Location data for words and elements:
+ + + + + + +

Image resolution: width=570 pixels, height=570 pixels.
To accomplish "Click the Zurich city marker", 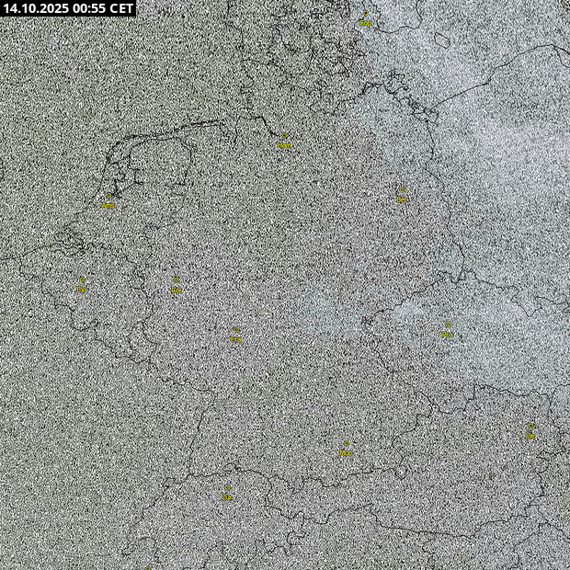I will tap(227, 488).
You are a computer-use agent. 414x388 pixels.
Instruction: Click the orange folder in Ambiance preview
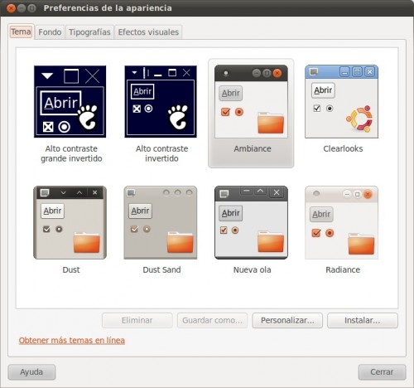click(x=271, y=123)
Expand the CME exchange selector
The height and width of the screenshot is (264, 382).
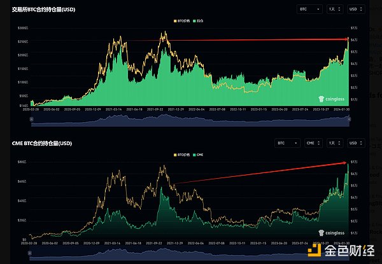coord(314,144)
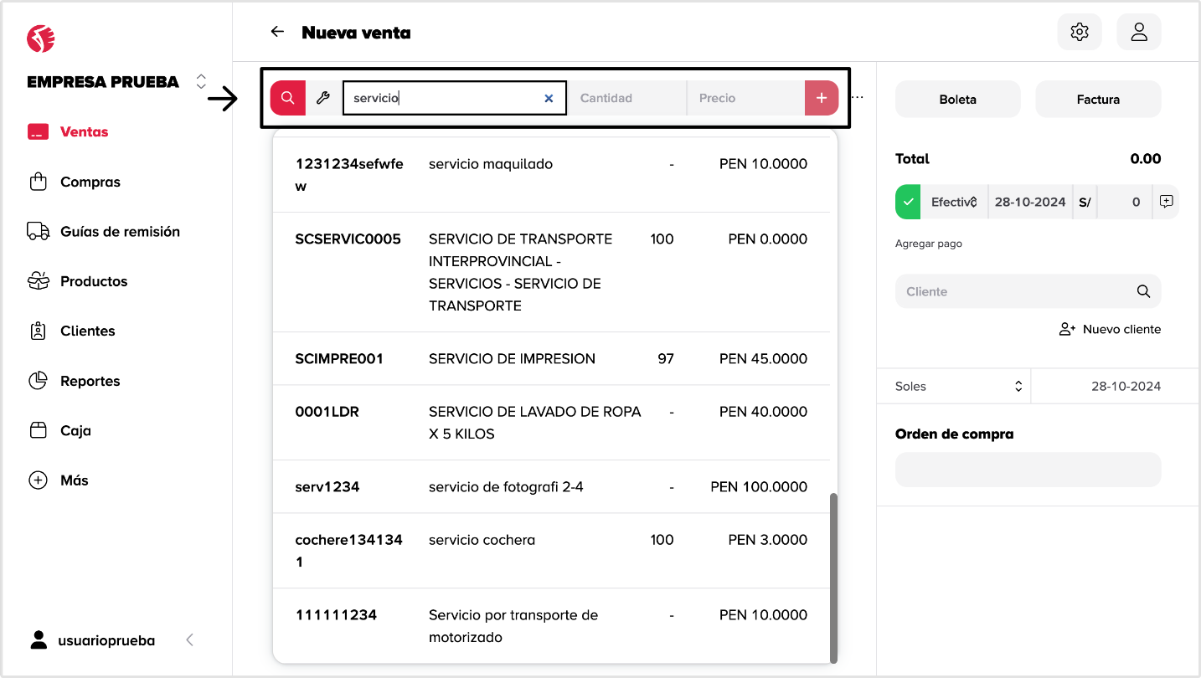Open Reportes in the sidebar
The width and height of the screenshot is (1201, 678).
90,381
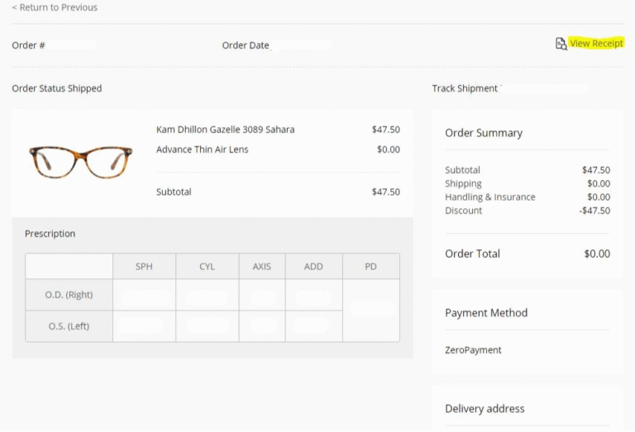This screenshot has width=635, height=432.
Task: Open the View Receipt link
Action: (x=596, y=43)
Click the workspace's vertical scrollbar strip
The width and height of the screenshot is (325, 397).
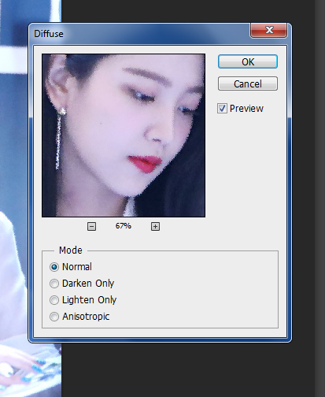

+ + + + + + +

Given problem: Pull out each line in the items above that contains the string "pixels". Case counts.

The result:
Image resolution: width=570 pixels, height=570 pixels.
You are a computer-use agent. 414x388 pixels.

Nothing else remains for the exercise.